Locate the line containing "You are a computer-use" in the entries below, then retype it and every later line exactly, leaving out pictures.

[Stored records]
+--
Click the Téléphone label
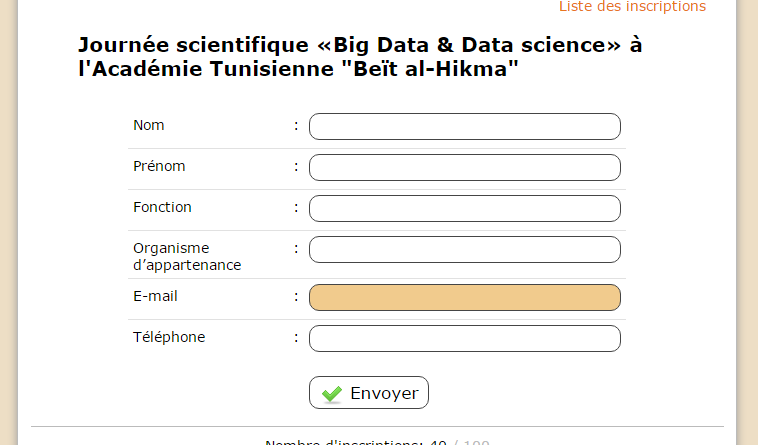This screenshot has width=758, height=445. point(169,337)
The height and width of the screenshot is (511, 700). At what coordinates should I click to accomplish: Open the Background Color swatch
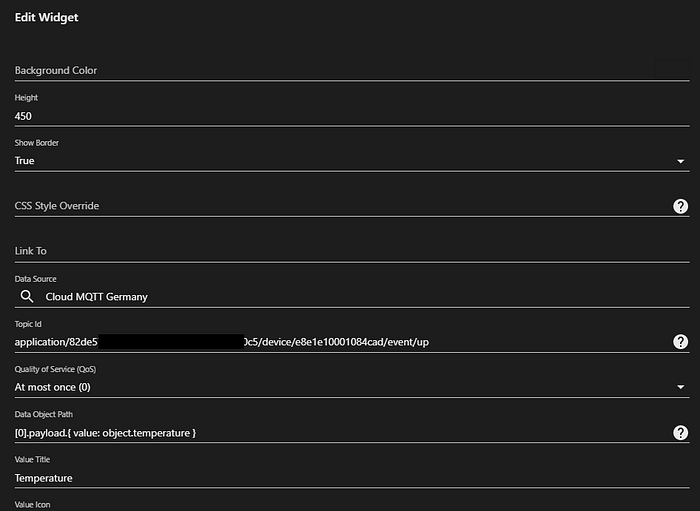pos(672,69)
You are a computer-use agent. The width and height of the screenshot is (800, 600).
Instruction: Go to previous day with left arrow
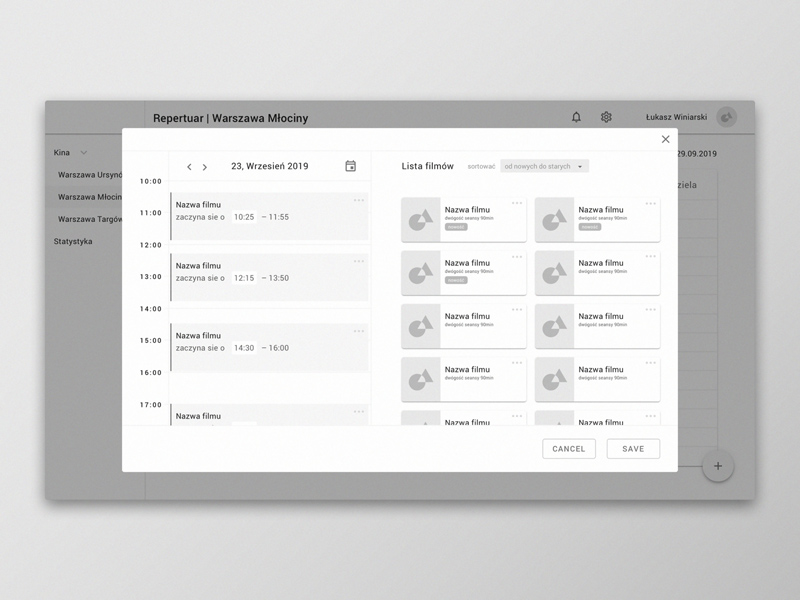pos(190,167)
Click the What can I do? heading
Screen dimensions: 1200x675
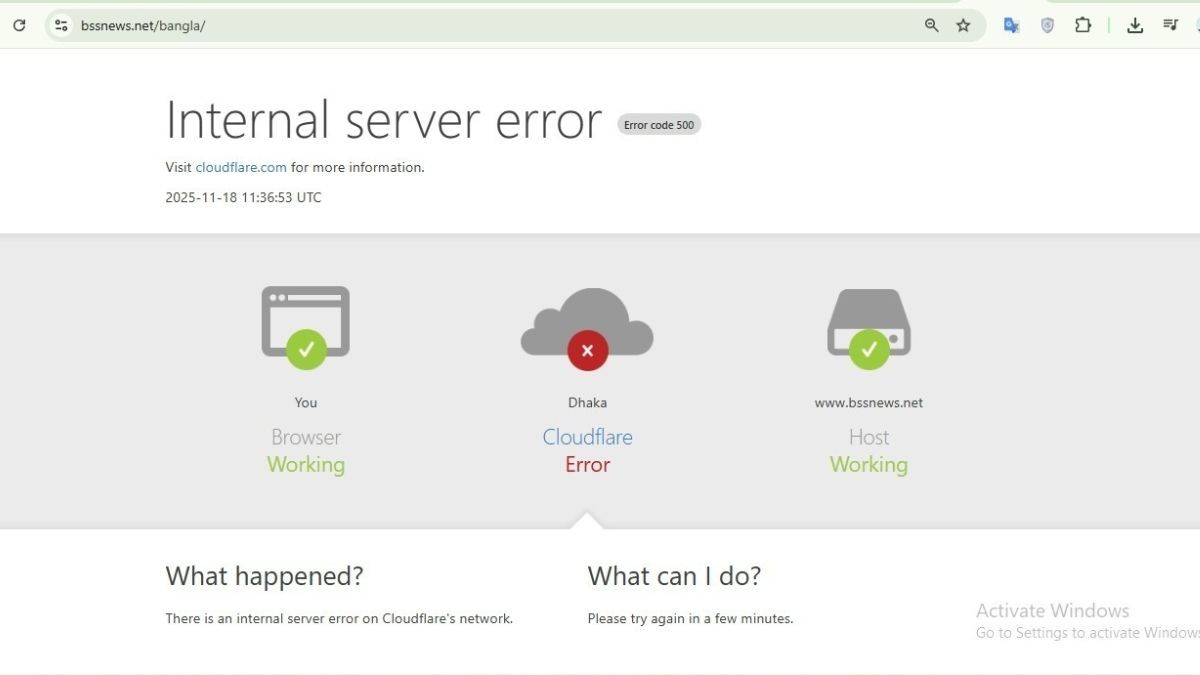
+--
[Response area]:
You are a computer-use agent. The width and height of the screenshot is (800, 600).
Instruction: Go to previous day with left arrow
pos(190,167)
Click the What can I do? heading
Screen dimensions: 1200x675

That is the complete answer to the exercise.